== Given text ==
──────────
# Suggest a Graphics Card 6K-8K



## aryansan (Jun 17, 2015)

Hello Guys,

Iam planning to play few games like GTA V, Farcry 4, Crysis (Latest One). I want to know which is the best graphics card currently in my budget 6000-8000. I just wanted to change graphics card and not my entire PC and Iam not a hardcore gamer just want to play the listed games.

Below is the PC Configuration details.

Mother Board : Intel DG31PR
Graphics Card : Palit HD 4650
RAM : 4GB
Processor : Intel core duo processor 2.66 GHZ

Also I would like to know if I can add two graphics card on this mother board. On the box it shows it has one PCI Xpress slot & One PCI Xpress x16 Graphics Connector.

Its pretty urgent any advise will definitely help me a lot.


----------



## SaiyanGoku (Jun 17, 2015)

Fill this:
*www.digit.in/forum/graphic-cards/149373-graphic-card-buying-advice-template.html

I don't think your budget and cpu are enough for the games you mentioned. FC4 is cpu intensive and Crysis 3, well, can bring down most sub 10k GPUs to their knees.


----------



## warfreak (Jun 17, 2015)

An AMD HD7770/R7 250x would be a good fit at 720p you may have to play at medium settings for Far Cry and Crysis. Both are basically the same card and will cost 8k.

GTA will be playable at low at 720p

If you can extend the budget, a AMD R7 260x would be the best choice at 10k and nvidia GTX 750Ti for 11k

EDIT: Core 2 Duo is quite outdated. You might want to look for a full upgrade since the games you mentioned may lead to performance issues.


----------



## bssunilreddy (Jun 17, 2015)

You can upgrade your PC partly so that you can play another 2-3 years at 720p. Here is the config:

Processor : Intel Core i3 4150 -7500,
Mother Board : Gigabyte H81M-S1 -3500,
Graphics Card : Sapphire R7 250X 1GB -7200,
RAM : Kingston HyperX Fury 1600Mhz 8GB -4000.
PSU : Antec VP450P -2500.
TOTAL : 24,700.


----------



## vito scalleta (Jun 17, 2015)

i would advice against buying a gpu for that price because ur cpu will be a bottleneck

i have a core 2 duo + 2gb ram + amd 7750 with the same mb . my max gpu utilization is around 50% while paying games so essentially my cpu is bottlenecking the gpu .


----------



## mitraark (Jun 18, 2015)

The CPU won't let you play any games you mentioned. I have a AMD X2 250 PC< i used  6670 with it, got around 5-10 fps on NFS Rivals.


----------



## NatalieGreen (Jun 18, 2015)

Nvidia GeForce GTS 450 is the best graphics card that you can use to play most of the games.
This gaming graphic card can play Batman: Arkham origins, Call of Duty Ghosts, Battlefield 4, Thief, Assassin Creed: black flag, Max Payne 3, NFS: the run, Sleeping dogs and Metal gear rising revengeance at high settings. But certain graphic demanding games like Far Cry 3, GTA 4, GTA 5, NFS rivals would be playable at medium settings provided that you have a good processor and sufficient RAM.


----------



## udaylunawat (Jun 19, 2015)

NatalieGreen said:


> Nvidia GeForce GTS 450 is the best graphics card that you can use to play most of the games.
> This gaming graphic card can play Batman: Arkham origins, Call of Duty Ghosts, Battlefield 4, Thief, Assassin Creed: black flag, Max Payne 3, NFS: the run, Sleeping dogs and Metal gear rising revengeance at high settings. But certain graphic demanding games like Far Cry 3, GTA 4, GTA 5, NFS rivals would be playable at medium settings provided that you have a good processor and sufficient RAM.



Excuse don't mind me if I am rude. But did you time travel from 2010.Buddy it's 2015 and gts 450 is totally outdated.


----------
──────────
== Data segment ==

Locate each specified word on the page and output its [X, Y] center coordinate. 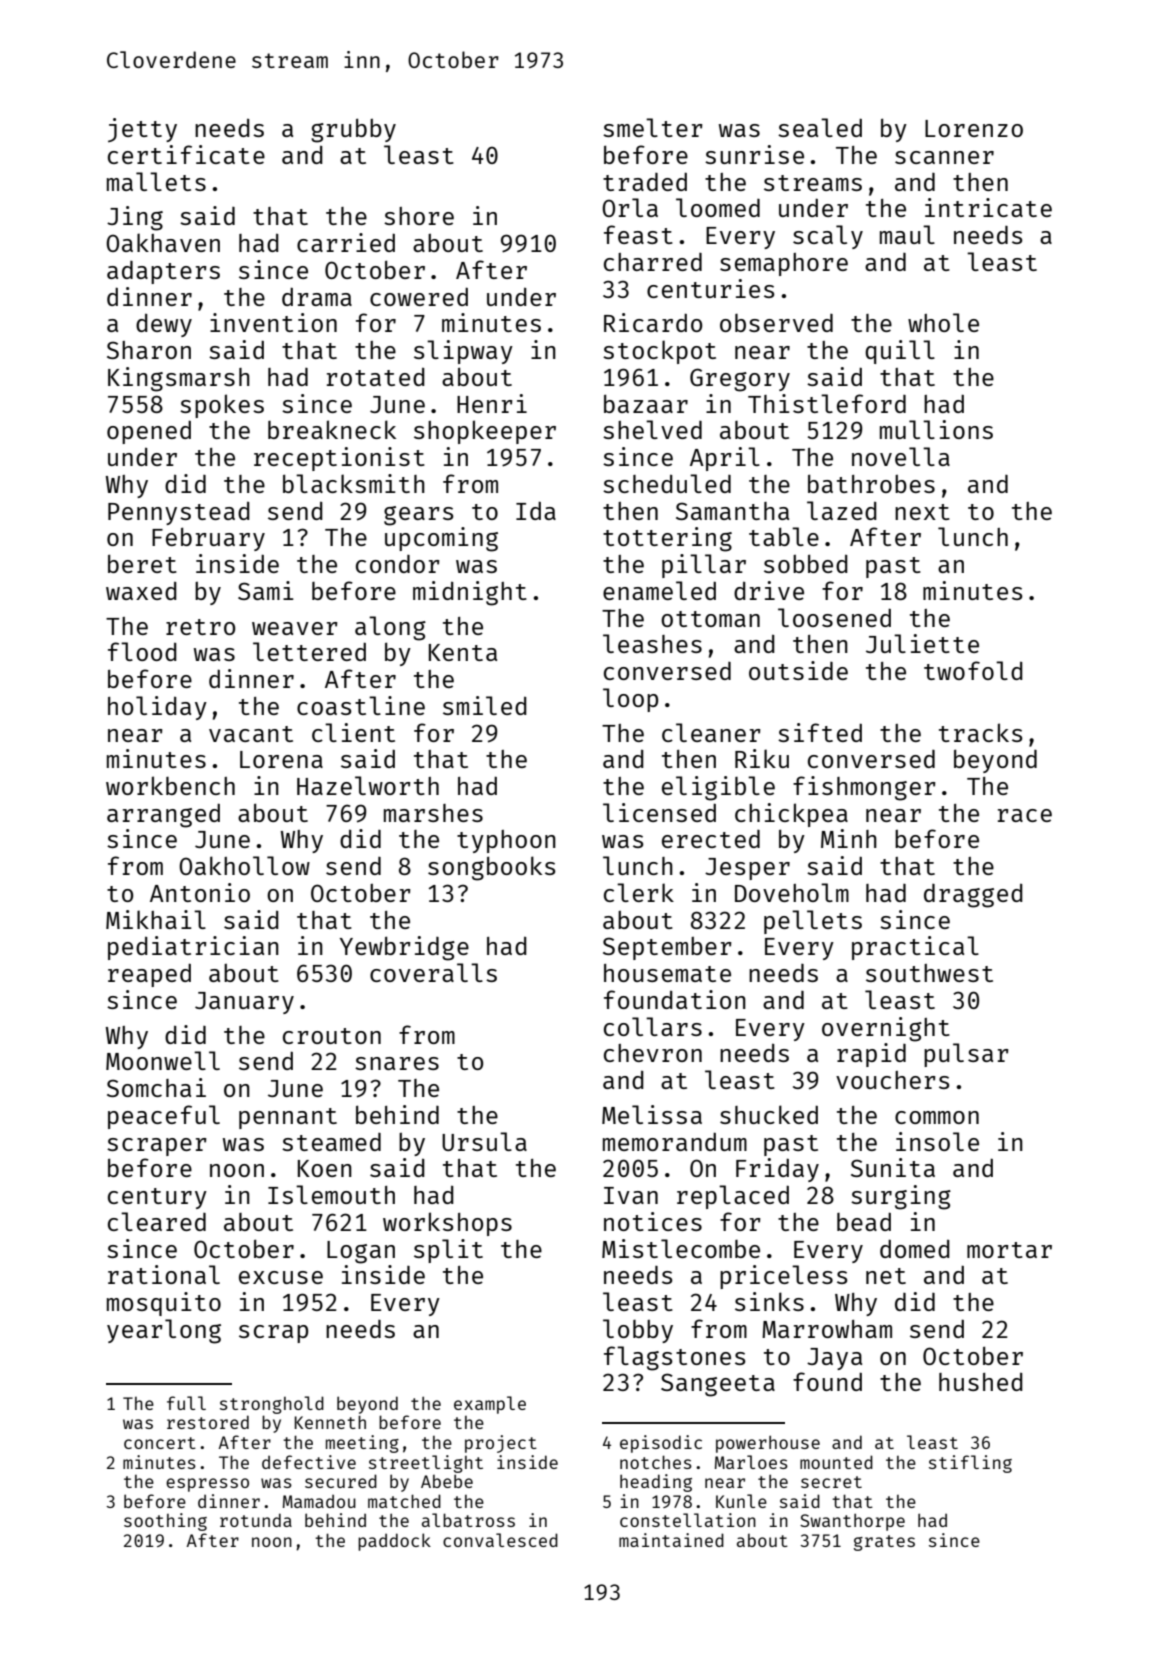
──────────
== Instruction A ==
Translate this sentence from the forum thread into Spanish: "You can upgrade your PC partly so that you can play another 2-3 years at 720p."
== Instruction B ==
In the forum thread, what total is given for the suggested partial upgrade configuration?
Work only from the forum thread, not the data.

== Task answer A ==
Puedes actualizar tu PC parcialmente para poder jugar otros 2-3 años a 720p.

== Task answer B ==
24,700.